The model I’ve implemented is the Sum of Single Effects model (ie SuSiE; see here). Even in a relatively low dimension (n = 400 and p = 10) the model seems unable to identify the variables with nonzero effect. I’ve provided the numpyro implementation alongside a simple implementation of the IBSS approach described in the above paper here.

Here is my model and guide:

# define the model
def model(X, y, l_dim) -> None:

    n_dim, p_dim = jnp.shape(X)

    # fixed prior prob for now
    logits = jnp.ones(p_dim)
    beta_prior_log_std = softplus_inv(jnp.ones(l_dim))
    with numpyro.plate("susie_plate", l_dim):
        gamma = numpyro.sample("gamma", dist.Multinomial(logits=logits))
        beta_l = numpyro.sample("beta_l", dist.Normal(0.0, nn.softplus(beta_prior_log_std)))
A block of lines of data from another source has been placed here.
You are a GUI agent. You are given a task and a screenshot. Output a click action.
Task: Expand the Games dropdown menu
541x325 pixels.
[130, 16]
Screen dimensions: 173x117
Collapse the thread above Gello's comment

    # compose the categorical with sampled effects
    beta = numpyro.deterministic("beta", beta_l @ gamma)
    loc = X @ beta
    std = numpyro.param("std", 0.5, constraint=constraints.positive)
    with numpyro.plate("N", n_dim):
        numpyro.sample("obs", dist.Normal(loc, std), obs=y)

    return


def guide(X, y, l_dim) -> None:

    n_dim, p_dim = jnp.shape(X)

    # posterior for gamma
    g_shape = (l_dim, p_dim)
    gamma_logits = numpyro.param("gamma_post_logit", jnp.ones(g_shape))

    # posterior for betas
    b_shape = (p_dim, l_dim)
    b_loc = numpyro.param("beta_loc", jnp.zeros(b_shape))
    b_log_std = numpyro.param("beta_log_std", softplus_inv(jnp.ones(b_shape)))
    with numpyro.plate("susie_plate", l_dim):
        gamma = numpyro.sample("gamma", dist.Multinomial(logits=gamma_logits))

        # average across individual posterior estimates
        post_mu = numpyro.deterministic("post_mu", jnp.sum(gamma.T * b_loc, axis=0))
        post_std = numpyro.deterministic("post_std", jnp.sum(gamma.T * nn.softplus(b_log_std), axis=0))
        beta_l = numpyro.sample("beta_l", dist.Normal(post_mu, post_std))

    return

And inference is being performed as:

scheduler = exponential_decay(args.learning_rate, 5000, 0.9)
adam = optim.Adam(scheduler)
svi = SVI(model, guide, adam, TraceGraph_ELBO())

# run inference
results = svi.run(
    rng_key_run,
    args.epochs,
    X=X,
    y=y,
    l_dim=args.l_dim,
    progress_bar=True,
    stable_update=True,
)

The numpyro model results in a completely flat posterior and is unable to select the relevant variables, whereas the simple IBSS CAVI-style approach has no such troubles. I’ve tried different learning rates and decay with no luck. Similarly, increasing the number of particles didn’t seem to help much, which would suggest that variance in gradients isn’t necessarily the issue. Is there some other aspect I’m missing with the TraceGraph_ELBO capabilities?

EDIT: I updated the guide to explicitly average over individual posteriors and see improved performance, but not quite at what IBSS can capture.

EDIT2: Here is are renderings of the model and guide:
susie.model
susie.guide

Given the explicit computation of beta_l moments from gamma I would have expected an arrow indicating the dependency in the posterior beta_l <- gamma, but I’m unsure if this is a result of the plate setup, or how rendering works when given a guide.

fehiepsi · September 4, 2021, 11:04pm

Could you try to set num_particles to 1000 to have a lower variance?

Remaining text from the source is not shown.